I have a Thinkpad S1 Yoga and am having the same problems. Did you ever find a solution?

----------

## antu456

Not yet unfortunately.   :Sad: 

----------

## DirtyHairy

Take a look at Documentation/power/basic-pm-debugging.txt in the kernel source directory. This describes how to go through the different stages of the suspend-resume cycle in debug mode --- if you're lucky, you can get more information about what is going on that way.

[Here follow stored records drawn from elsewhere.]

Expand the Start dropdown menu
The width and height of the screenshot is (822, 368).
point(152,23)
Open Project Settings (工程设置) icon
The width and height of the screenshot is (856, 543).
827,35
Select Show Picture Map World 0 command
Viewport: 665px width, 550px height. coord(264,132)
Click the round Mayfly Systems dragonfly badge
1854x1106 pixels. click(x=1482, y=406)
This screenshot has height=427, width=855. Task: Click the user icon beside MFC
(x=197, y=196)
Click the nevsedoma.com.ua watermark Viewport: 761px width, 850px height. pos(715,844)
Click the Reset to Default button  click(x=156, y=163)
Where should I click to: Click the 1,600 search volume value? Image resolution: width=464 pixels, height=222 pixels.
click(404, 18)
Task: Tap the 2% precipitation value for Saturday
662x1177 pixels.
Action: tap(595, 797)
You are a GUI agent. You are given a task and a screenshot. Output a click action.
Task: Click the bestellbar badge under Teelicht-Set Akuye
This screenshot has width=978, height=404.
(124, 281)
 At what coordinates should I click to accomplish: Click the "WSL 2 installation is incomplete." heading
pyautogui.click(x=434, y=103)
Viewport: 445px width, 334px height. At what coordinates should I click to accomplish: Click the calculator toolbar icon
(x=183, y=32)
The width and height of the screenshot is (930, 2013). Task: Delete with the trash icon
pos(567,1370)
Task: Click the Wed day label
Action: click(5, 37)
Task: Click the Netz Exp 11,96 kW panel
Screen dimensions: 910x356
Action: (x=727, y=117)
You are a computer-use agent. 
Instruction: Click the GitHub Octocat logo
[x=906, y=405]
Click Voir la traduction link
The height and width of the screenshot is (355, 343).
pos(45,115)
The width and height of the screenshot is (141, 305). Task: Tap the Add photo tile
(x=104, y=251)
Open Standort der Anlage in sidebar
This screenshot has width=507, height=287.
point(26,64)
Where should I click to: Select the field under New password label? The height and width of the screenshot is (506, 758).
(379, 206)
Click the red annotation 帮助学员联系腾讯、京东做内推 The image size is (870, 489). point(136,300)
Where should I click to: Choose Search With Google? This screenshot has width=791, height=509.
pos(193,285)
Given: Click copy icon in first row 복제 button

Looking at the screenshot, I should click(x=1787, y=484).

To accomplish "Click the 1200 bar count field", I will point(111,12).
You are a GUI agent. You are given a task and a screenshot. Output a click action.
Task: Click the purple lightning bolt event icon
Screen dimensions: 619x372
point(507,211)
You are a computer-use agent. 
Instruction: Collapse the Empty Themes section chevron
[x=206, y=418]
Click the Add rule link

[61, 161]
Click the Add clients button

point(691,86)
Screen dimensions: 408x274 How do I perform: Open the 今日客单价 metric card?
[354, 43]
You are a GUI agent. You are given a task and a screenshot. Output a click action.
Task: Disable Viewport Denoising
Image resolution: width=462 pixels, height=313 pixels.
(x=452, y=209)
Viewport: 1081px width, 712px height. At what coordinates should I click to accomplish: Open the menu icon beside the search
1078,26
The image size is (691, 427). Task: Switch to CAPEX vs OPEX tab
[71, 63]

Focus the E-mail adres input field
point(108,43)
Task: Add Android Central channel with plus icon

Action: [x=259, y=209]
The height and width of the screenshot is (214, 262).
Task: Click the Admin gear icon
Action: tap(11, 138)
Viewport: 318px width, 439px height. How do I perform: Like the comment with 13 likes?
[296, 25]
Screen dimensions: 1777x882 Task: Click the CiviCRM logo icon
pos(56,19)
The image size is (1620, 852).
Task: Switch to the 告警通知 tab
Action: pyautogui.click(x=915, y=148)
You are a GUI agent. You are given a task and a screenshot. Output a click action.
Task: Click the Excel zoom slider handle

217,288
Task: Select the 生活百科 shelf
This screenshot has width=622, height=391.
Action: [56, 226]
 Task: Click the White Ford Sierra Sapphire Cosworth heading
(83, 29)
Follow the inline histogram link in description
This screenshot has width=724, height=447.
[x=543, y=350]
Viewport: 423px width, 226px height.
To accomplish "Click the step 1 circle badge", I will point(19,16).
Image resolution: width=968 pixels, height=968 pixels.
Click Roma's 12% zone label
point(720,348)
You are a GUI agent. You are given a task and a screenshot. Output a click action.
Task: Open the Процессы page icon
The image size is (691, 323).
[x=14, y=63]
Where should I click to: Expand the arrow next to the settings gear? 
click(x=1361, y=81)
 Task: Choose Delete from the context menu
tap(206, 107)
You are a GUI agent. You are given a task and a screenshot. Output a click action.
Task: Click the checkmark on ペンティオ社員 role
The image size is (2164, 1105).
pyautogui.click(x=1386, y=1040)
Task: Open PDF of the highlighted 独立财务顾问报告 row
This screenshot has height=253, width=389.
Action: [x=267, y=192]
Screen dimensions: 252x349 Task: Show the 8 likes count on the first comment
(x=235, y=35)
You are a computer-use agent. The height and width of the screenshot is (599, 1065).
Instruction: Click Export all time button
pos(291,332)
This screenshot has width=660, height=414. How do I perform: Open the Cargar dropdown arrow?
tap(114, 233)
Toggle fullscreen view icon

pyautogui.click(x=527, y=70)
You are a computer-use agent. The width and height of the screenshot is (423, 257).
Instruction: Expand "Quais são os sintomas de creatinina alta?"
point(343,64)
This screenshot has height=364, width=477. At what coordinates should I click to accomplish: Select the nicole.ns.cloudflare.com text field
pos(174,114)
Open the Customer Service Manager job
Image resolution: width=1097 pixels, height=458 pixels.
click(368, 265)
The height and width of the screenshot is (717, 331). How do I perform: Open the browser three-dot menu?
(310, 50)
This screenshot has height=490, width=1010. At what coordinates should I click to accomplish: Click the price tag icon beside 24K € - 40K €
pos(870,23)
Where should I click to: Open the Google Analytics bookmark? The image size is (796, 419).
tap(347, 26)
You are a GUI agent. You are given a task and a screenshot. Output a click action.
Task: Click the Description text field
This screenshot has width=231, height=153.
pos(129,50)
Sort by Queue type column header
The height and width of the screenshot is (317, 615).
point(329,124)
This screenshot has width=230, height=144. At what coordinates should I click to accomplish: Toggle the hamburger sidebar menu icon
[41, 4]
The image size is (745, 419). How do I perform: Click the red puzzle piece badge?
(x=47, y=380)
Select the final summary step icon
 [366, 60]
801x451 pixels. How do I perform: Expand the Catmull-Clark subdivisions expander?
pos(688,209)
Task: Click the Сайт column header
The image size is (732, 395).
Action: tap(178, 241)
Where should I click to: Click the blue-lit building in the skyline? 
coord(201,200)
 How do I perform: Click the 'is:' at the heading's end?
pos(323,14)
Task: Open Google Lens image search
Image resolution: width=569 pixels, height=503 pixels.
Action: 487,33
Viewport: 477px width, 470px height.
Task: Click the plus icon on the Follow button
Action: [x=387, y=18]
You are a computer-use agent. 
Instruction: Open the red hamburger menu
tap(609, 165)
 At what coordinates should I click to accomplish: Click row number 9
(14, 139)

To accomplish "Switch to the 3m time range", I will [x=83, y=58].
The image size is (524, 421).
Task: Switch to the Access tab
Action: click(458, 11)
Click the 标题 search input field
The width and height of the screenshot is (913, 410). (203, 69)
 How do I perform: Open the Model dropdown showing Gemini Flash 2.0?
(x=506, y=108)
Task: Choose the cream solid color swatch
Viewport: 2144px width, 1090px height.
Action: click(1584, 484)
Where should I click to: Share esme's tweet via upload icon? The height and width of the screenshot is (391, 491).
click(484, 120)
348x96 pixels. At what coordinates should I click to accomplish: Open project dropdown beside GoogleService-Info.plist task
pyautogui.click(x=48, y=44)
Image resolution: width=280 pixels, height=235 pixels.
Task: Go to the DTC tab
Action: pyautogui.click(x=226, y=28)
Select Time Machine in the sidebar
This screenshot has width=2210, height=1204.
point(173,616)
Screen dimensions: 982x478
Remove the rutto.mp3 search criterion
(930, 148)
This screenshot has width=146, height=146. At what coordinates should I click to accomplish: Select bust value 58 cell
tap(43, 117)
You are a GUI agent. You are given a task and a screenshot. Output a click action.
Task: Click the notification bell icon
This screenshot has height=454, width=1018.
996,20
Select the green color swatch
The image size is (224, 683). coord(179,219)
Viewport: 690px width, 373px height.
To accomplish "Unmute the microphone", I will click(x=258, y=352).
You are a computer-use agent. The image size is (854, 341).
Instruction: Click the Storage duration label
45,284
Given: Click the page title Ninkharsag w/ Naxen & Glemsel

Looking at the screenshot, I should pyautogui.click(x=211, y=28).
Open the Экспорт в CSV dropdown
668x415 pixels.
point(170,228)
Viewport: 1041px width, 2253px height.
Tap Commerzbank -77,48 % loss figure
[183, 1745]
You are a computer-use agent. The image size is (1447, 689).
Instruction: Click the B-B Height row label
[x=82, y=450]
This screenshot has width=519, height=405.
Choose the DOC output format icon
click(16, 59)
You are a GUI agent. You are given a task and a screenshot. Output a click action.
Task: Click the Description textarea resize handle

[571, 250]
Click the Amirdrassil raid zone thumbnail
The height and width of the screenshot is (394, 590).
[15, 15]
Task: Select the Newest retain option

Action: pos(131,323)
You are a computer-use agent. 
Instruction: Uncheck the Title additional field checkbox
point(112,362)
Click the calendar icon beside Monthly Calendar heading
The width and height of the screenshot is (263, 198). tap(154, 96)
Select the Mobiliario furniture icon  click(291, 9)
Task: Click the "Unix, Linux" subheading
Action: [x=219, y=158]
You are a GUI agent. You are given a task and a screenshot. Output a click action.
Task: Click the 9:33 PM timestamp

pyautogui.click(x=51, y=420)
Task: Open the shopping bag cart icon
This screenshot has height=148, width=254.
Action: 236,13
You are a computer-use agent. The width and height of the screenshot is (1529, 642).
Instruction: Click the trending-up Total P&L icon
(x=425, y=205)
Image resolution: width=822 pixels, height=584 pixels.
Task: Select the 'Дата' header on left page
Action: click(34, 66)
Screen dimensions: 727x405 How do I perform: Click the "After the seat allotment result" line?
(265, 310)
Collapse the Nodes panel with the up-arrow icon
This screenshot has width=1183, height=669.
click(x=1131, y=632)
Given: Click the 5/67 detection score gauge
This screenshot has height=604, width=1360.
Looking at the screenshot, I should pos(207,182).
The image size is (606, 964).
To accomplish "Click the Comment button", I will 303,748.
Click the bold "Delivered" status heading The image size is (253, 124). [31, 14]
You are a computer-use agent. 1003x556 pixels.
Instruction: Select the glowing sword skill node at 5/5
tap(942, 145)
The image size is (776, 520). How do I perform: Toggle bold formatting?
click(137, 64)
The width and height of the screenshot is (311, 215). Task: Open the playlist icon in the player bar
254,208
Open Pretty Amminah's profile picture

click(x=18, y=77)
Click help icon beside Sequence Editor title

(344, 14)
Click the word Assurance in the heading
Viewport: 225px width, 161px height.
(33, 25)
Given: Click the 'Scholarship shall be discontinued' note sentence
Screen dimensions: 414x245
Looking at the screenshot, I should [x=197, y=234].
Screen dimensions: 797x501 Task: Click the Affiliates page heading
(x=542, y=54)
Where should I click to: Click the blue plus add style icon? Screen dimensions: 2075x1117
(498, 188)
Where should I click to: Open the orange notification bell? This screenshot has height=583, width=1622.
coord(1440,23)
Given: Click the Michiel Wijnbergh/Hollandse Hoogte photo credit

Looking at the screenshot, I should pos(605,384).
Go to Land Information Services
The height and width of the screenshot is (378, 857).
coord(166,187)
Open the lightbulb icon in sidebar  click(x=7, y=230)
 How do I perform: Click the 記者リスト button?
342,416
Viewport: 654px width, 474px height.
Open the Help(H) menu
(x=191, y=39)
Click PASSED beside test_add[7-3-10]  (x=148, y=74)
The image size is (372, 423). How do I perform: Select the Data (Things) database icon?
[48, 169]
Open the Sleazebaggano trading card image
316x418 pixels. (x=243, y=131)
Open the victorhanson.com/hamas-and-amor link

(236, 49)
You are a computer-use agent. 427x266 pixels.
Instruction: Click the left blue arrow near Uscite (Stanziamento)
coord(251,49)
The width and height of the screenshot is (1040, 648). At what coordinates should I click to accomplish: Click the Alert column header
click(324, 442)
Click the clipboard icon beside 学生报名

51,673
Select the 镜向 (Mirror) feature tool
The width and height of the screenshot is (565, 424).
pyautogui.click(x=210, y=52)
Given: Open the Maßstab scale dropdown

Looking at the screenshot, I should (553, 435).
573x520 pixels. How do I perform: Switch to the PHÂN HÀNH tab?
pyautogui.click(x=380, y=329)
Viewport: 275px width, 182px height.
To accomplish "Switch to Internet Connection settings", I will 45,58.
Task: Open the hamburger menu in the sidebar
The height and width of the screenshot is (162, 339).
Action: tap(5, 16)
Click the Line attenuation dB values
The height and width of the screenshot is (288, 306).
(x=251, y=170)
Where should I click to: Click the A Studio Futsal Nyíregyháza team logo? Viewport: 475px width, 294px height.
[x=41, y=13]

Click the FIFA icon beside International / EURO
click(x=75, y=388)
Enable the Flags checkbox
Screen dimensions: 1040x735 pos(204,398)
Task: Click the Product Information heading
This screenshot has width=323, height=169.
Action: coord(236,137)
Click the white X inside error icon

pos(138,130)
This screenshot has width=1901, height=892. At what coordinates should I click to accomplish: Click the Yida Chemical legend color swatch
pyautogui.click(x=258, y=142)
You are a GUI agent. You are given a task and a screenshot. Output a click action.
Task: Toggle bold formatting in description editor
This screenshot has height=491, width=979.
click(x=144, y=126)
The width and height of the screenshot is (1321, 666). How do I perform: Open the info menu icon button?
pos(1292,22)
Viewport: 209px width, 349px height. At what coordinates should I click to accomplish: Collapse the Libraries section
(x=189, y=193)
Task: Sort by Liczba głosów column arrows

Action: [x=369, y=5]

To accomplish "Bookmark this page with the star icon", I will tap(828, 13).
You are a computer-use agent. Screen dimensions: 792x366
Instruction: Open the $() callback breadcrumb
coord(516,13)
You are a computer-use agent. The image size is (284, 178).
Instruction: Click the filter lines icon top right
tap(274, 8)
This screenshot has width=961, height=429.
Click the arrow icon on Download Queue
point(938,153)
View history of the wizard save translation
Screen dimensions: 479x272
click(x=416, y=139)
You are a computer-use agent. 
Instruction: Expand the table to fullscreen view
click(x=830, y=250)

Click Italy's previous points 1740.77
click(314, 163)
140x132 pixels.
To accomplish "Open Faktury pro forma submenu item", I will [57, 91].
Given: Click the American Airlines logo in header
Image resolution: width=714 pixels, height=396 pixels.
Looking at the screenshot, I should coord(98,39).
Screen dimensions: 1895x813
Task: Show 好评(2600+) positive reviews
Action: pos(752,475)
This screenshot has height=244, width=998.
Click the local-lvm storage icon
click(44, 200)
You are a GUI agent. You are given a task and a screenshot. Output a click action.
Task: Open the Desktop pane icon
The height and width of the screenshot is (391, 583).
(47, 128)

If that fails, check out Documentation/power/s2ram.txt --- as a last resort, it is possible to log the resume progress in the realtime clock. This will mess up your clock, but you will be able to find out which driver was resuming when the crash happened.

----------

## antu456

Thank you for your help but luckily I was able to fix the problem without debugging suspend/resume.

I found the solution in the Suspend/Hibernate article in the Gentoo Wiki: Disable the security chip in the BIOS. Afterwards suspend works like a charm.

----------

## ZmjbS

 *antu456 wrote:*   

> Thank you for your help but luckily I was able to fix the problem without debugging suspend/resume.
> 
> I found the solution in the Suspend/Hibernate article in the Gentoo Wiki: Disable the security chip in the BIOS. Afterwards suspend works like a charm.

 

Solution confirmed! Cheers, antu456. You glorious bastard, you! :-)

----------

## riaqn

 *antu456 wrote:*   

> Thank you for your help but luckily I was able to fix the problem without debugging suspend/resume.
> 
> I found the solution in the Suspend/Hibernate article in the Gentoo Wiki: Disable the security chip in the BIOS. Afterwards suspend works like a charm.

 

Hey! I 'm just login to say THANK YOU!. I have a thinkpad x240, and have debug for the same probelm for a week! This simple and clean solution does solve my probelm too!

Cheers!  :Very Happy: 

----------